Golpeó dos veces la nuca de su adversario, pero no pudo hacer nada; ya le había dado la vuelta al brazo y forzaba al hombro a seguir el movimiento de torsión, y junto al hombro, todo el resto del cuerpo. De pronto, los dos estuvieron enfrentados, apoyados contra la pared, y el tipo apretaba con las dos manos la muñeca de Abadandi a la vez que empujaba con todo su cuerpo hacia abajo. Abadandi no pudo hacer nada contra esa presión, no pudo pegarle al tipo y sintió que lenta, pero pesadamente se deslizaba hacia el suelo.

No había tiempo para esto, no con el otro tipo preparado para entrar en acción en cualquier momento. Abadandi había sido luchador en el colegio, y aún seguía practicando de vez en cuando, en la piscina, para divertir a sus hijos, de modo que ahora, repentinamente, se dejó caer sobre la rodilla izquierda, endureció el hombro izquierdo y se enrolló, transformándose en una bola compacta dirigida hacia el centro de la habitación, al mismo tiempo que estiraba la pierna izquierda con fuerza, tratando de golpear algo.

Nada. Pero al menos había logrado soltar la pierna izquierda; se había liberado.
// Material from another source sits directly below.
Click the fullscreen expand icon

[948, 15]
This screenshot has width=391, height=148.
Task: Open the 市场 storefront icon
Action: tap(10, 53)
Rodó sobre la espalda y cayó sobre las rodillas y su cabeza recién levantada hacia la puerta del baño; vio al segundo hombre, desnudo y atónito, y luego vio una forma oscura que se dirigía hacia él, zumbando como un avión a reacción, y comprendió que era el pie del otro tipo, que seguía el mismo movimiento de su cabeza. No se había liberado entonces; el tipo lo había soltado, se había puesto de pie a su lado, había seguido el arco de su movimiento y ya estaba soltando una terrible patada al lugar donde se encontraba la cabeza de Abadandi.

Trató de detener, alterar, aminorar el golpe, pero todo era demasiado rápido y las órdenes a sus músculos demasiado lentas, y pensó: «¡Mis lentillas!». El dolor se apoderó del lado derecho de su cabeza como un estallido y todo desapareció.